Ya lo sé: la pregunta es retórica. Hasta donde puedo ver, la inocencia está mal vista por lo menos desde que la Iglesia católica se consagró como poder mundial. El dogma sostiene que ninguno de nosotros es inocente ni siquiera en el primer día de nacidos, porque venimos a este mundo con algo llamado Pecado Original. O sea: manchados de origen. Por supuesto, existe la posibilidad de que nos quitemos de encima esa mácula, pero para ello necesitamos de los oficios de -adivinen quién- la Iglesia misma, sí. El Papa viene a ser el gerente de una tintorería espiritual, y por eso le conviene que todos estemos, nos sintamos, sucios: ¡más clientes para él!
Es verdad que la legislación moderna tiende a consagrar el principio inverso, según el cual todos somos inocentes hasta que se demuestre lo contrario. Pero un legado cultural de siglos no se borra de un día para el otro. En el fondo, todos nos tenemos por pecadores. Y eso le conviene a la Iglesia, sí, pero muy especialmente a los pecadores de verdad: los corruptos, necios, egoístas y violentos de los que hablaba al comienzo, porque de esa manera diluyen responsabilidad en el mar generalizado de la culpa.
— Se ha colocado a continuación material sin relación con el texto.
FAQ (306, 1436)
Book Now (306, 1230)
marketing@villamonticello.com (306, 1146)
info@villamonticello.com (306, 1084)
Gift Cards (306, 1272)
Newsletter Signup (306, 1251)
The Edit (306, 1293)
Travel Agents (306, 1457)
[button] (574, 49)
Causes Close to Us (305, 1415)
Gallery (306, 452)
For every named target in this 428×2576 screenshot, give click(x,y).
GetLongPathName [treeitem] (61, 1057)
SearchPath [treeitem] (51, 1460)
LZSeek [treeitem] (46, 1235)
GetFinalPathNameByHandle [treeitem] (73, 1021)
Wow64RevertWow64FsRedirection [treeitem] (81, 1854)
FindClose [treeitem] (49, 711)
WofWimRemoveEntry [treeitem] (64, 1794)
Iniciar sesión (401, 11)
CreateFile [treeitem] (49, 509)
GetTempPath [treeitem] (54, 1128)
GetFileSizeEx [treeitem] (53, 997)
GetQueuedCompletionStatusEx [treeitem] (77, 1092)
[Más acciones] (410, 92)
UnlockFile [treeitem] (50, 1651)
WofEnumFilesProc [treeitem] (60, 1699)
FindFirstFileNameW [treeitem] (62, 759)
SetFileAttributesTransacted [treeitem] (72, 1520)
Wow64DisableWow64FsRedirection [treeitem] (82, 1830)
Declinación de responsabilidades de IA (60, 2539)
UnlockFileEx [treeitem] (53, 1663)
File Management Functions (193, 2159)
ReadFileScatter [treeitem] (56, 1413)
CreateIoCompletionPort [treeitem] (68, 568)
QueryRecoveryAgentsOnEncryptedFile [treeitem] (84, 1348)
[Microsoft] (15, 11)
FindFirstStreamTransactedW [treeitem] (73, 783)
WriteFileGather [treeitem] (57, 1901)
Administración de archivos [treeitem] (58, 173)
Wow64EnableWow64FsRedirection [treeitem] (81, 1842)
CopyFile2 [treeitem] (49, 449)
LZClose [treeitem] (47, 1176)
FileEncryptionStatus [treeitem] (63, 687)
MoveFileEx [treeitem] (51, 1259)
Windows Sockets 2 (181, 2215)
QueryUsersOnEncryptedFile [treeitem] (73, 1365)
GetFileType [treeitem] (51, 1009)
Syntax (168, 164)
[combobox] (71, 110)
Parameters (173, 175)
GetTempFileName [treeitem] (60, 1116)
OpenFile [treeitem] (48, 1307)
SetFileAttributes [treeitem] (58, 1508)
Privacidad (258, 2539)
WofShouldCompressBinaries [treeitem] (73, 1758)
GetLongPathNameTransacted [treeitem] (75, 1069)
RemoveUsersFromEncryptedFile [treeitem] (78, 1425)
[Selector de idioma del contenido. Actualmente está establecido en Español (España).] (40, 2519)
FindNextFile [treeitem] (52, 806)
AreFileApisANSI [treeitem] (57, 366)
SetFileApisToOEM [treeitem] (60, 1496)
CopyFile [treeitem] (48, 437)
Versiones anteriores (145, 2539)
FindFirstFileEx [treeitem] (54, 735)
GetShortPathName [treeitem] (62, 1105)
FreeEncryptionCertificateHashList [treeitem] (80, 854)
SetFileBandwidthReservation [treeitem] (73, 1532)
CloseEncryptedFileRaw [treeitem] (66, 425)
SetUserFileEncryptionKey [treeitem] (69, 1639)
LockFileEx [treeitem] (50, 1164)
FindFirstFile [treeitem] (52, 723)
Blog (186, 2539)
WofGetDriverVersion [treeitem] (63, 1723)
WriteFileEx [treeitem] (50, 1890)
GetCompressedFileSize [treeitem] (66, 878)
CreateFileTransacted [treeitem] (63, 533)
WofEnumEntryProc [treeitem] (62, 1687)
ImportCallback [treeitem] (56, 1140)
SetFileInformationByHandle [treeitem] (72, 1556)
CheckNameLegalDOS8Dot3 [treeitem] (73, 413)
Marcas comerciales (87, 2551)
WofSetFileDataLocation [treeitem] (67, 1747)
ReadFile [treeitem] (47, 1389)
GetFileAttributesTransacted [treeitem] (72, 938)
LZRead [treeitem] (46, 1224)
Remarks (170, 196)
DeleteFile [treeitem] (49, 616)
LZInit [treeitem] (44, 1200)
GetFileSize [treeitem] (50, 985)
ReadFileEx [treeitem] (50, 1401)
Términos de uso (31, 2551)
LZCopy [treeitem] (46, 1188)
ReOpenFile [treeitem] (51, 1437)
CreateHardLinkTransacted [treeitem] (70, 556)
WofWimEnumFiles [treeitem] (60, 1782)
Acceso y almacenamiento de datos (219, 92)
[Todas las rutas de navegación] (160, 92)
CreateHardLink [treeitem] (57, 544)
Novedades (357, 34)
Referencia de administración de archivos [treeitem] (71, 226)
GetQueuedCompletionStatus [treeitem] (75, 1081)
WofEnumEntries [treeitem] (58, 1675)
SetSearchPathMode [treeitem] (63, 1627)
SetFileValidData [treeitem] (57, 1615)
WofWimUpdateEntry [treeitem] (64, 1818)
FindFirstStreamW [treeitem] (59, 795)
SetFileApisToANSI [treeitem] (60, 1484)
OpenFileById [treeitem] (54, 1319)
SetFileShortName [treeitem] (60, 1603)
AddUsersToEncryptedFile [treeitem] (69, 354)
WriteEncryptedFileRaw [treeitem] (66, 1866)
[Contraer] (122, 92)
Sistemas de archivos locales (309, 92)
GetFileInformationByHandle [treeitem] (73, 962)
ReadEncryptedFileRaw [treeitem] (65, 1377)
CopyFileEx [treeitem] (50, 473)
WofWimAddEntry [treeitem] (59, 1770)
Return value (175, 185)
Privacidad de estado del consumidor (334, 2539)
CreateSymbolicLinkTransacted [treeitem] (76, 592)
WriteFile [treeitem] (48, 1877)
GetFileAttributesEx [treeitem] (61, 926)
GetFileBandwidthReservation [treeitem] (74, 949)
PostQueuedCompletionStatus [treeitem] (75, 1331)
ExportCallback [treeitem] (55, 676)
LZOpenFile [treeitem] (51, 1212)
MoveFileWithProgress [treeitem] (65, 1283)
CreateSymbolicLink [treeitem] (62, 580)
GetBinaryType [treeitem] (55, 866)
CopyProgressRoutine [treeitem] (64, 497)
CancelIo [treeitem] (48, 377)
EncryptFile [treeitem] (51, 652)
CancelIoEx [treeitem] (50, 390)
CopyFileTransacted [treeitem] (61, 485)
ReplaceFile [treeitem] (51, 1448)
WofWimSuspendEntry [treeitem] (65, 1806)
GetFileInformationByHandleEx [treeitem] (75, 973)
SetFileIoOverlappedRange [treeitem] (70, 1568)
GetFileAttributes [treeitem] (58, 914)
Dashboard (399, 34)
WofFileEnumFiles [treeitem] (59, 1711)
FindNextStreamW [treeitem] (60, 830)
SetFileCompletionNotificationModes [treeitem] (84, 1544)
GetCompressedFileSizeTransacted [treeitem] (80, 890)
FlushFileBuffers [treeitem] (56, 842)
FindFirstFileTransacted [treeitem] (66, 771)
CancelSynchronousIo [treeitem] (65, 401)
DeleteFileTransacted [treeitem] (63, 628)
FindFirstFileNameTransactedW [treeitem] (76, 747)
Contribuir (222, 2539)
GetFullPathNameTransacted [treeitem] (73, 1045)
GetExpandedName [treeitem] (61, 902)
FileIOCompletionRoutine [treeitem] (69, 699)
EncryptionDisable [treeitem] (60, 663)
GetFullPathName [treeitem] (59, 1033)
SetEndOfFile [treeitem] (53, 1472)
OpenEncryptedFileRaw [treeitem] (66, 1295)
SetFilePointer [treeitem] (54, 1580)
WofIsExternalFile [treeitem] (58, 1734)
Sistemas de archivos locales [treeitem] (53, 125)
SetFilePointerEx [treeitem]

Es verdad que vamos perdiendo la inocencia con el tiempo: al reconocer en nuestro interior las pulsiones que criticábamos en otros, al vernos obligados a sobrevivir en la jungla social y económica. El error es considerar que la inocencia se pierde tan sólo una vez, por completo y sin vuelta atrás. Dejamos jirones, eso es cierto. Pero no por ello debemos asumir que perdimos la esencia de aquel sentimiento, de aquella manera de mirarnos y de mirar el mundo. Las cosas son más difíciles de lo que creíamos, mala leche. Todos recibimos más golpes de los que esperábamos.
Pero si la experiencia nos sirve tan sólo para justificar nuestra desconfianza, apaguemos la luz y vámonos de aquí. Desconfiar de todo y de todos pasa por inteligencia en muchos bares. A mí me sigue sonando a maravillosa excusa para no hacer nada, ni jugarse por nadie.
Hoy más que nunca necesitamos inocentes. No ingenuos: inocentes. Gandhi no era ingenuo, tenía la inocencia necesaria para creer que la no violencia era la mejor de las herramientas y el coraje para sostenerla. "Todos debemos amar la forma humana / En pagano, turco o judío; / Donde habita la Misericordia, el Amor & la Piedad / También habita Dios", decía William Blake en una de sus Canciones de Inocencia y Experiencia. Por favor no me digan que no debo creer, que no debo confiar, que no debo apostar por el otro. Este sentimiento insensato es lo único que me mantiene vivo.